> [Kutipan Terpilih]:
---

1. Authotariaan atau otoriter
Pola ini menggunakan pendekatan yang memaksakan
kehendak orang tua kepada anak. Anak harus menuntut kepada orang
tua. Keinginan orang tua harus dituruti, anak tidak boleh
mengeluarkan pendapat. Pola asuh ini dapat mengakibatkan anak
menjadi penakut, pencemas, menarik diri dari pergaulan, kurang
adaptif, kurang tajam, kurang tujuan, curiga kepada orang lain, dan
mudah stress (Septiari,2012).
Pola asuh orang tua otoriter atau dictator dimana orang tua
mencoba untuk mengontrol perilaku dan sikap anak melalui perintah
yang tidak boleh dibantah. Mereka menetapkan aturan dan regulasi
atau standar perilaku yan dituntun untuk diikuti secara kaku dan tidak
boleh dipertanyakan. Mereka menilai dan memberi penghargaan atas
kepatuhan absolut, sikap mematuhi kata-kata mereka, dan
menghormati prinsip dan kepercayaan keluarga tanpa kegagalan.
Mereka menghukum secara paksa setiap perilaku yang berlawanan
dengan standar orang tua. Otoritas orang tua dilakukan dengan
penjelasan yang sedikit dan keterlibatan anak yang sedikit dan
keterlibatan anak yang sedikit dalam mengambil keputusan. Pesannta
adalah “Lakukan saja karena saya mengatakan begitu” (Wong,2008).
Hukuman tidak selaku berupa hukuman fisik tetapi mungkin
berupa penarikan dari rasa cinta dan pengakuan. Latihan yang hati-hati
sering kali mengakibatkan perilaku menurut secara kaku pada anak,
yang cenderung untuk menjadi sensitive, cepat lelah dan tunduk.
Mereka cenderung menjadi sopan, setia, jujur dan dapat diandalkan
tetapi mudah dikontrol. Perilaku-perilaku ini lebih khas terlihat ketika
penggunaan kekuasaan dictator orang tua disertai dengan supervise
ketat dan kasih sayang yang masuk akal. Jika tidak, penggunaan
kekuasaan dictator lebih cenderung untuk dihubungkan dengan
menentang dan anti sosial (Wong,2008)
Pola asuh otoriter (Authoriativve Parenting) merupakan gaya
pengasuhan, menghukum, memaksa anak mengikuti aturan dan control
yang ketat. Orang tua menuntut anak mengikuti perintah-perintahnya,
sering memukul anak, memaksakan aturan tanpa penjelasan dan
menunjukkan amarah (Soetjiningsih,2012)
Profil perilaku anak : mudah tersinggung, penakut, pemurung,
tidak bahagia, mudah stress, tidak mempunyai arah masa depan yang
jelas, tidak bersahabat (Yusuf,2004)

---

> [Blok Data]:
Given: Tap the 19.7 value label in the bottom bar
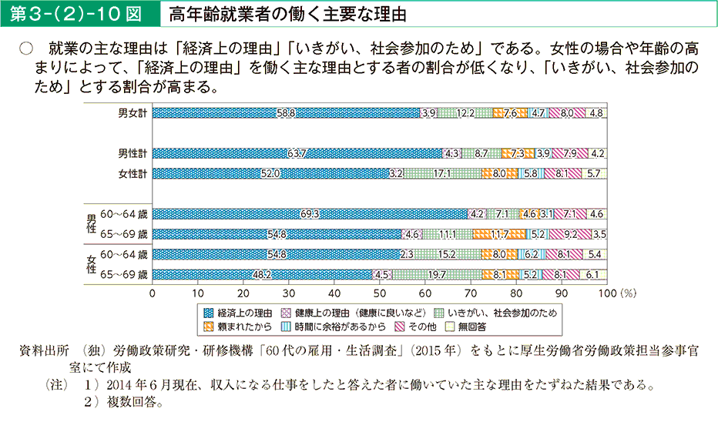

---

> [Tugas Wajib A]:
Sebutkan seluruh ciri yang tercantum pada bagian "Profil perilaku anak" dalam kutipan terpilih tentang pola asuh otoriter.
> [Tugas Wajib B]:
Menurut kutipan terpilih tentang pola asuh otoriter, apa pesan yang disampaikan orang tua otoriter kepada anak?
Baris-baris data di atas tidak diperlukan untuk mengerjakan tugas.

> [Jawaban yang Diharapkan A]:
Mudah tersinggung, penakut, pemurung, tidak bahagia, mudah stress, tidak mempunyai arah masa depan yang jelas, dan tidak bersahabat.

> [Jawaban yang Diharapkan B]:
“Lakukan saja karena saya mengatakan begitu.”